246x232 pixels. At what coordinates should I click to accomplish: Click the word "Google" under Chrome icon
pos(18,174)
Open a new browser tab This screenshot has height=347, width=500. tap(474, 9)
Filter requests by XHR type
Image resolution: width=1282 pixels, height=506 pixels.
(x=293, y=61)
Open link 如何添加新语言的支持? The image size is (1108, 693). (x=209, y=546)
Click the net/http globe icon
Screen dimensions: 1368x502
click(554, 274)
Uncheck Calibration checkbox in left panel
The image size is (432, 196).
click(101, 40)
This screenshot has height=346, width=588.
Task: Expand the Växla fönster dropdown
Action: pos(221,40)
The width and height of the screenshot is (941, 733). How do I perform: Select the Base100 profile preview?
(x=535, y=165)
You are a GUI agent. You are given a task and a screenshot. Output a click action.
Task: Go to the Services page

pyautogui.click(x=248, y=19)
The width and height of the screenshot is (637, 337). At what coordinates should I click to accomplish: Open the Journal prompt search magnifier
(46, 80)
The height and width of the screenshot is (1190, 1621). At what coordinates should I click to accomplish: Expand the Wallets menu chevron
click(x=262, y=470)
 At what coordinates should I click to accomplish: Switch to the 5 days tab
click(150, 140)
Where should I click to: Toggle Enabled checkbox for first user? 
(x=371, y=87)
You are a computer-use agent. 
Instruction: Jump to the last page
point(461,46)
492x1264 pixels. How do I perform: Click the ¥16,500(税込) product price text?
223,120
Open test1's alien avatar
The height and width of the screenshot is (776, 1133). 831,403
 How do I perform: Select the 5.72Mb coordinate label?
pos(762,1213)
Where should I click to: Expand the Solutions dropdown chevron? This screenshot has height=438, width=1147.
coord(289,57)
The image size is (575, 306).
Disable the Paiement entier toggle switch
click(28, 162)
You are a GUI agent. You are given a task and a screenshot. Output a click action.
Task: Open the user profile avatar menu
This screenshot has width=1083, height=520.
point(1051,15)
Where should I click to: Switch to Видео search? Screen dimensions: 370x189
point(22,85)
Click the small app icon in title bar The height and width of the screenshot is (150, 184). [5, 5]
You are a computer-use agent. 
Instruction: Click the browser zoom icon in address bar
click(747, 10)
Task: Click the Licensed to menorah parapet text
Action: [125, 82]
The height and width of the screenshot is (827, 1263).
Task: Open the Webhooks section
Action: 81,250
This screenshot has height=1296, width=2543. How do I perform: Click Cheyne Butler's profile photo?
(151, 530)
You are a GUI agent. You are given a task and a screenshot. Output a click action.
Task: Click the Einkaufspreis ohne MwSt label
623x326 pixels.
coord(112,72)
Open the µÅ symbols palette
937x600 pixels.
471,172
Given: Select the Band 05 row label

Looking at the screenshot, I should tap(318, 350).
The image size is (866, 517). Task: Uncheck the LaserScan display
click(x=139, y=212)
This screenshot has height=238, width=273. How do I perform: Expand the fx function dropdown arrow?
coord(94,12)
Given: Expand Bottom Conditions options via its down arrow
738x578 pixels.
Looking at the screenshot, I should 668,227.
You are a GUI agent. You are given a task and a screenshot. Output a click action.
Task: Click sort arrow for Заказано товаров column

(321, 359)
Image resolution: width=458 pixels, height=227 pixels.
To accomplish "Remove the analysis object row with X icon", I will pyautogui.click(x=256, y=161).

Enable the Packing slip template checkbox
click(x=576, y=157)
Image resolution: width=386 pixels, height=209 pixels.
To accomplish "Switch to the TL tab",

▸ **EXERCISE**:
Convert the items from the line with "This screenshot has height=238, width=273." to the line with "Looking at the screenshot, I should 668,227." into a Markdown table with the columns Row and Content. Number each line in Row and skip any blank lines.

▸ **EXERCISE ANSWER**:
| Row | Content |
|---|---|
| 1 | This screenshot has height=238, width=273. How do I perform: Expand the fx function dropdown arrow? |
| 2 | coord(94,12) |
| 3 | Given: Expand Bottom Conditions options via its down arrow |
| 4 | 738x578 pixels. |
| 5 | Looking at the screenshot, I should 668,227. |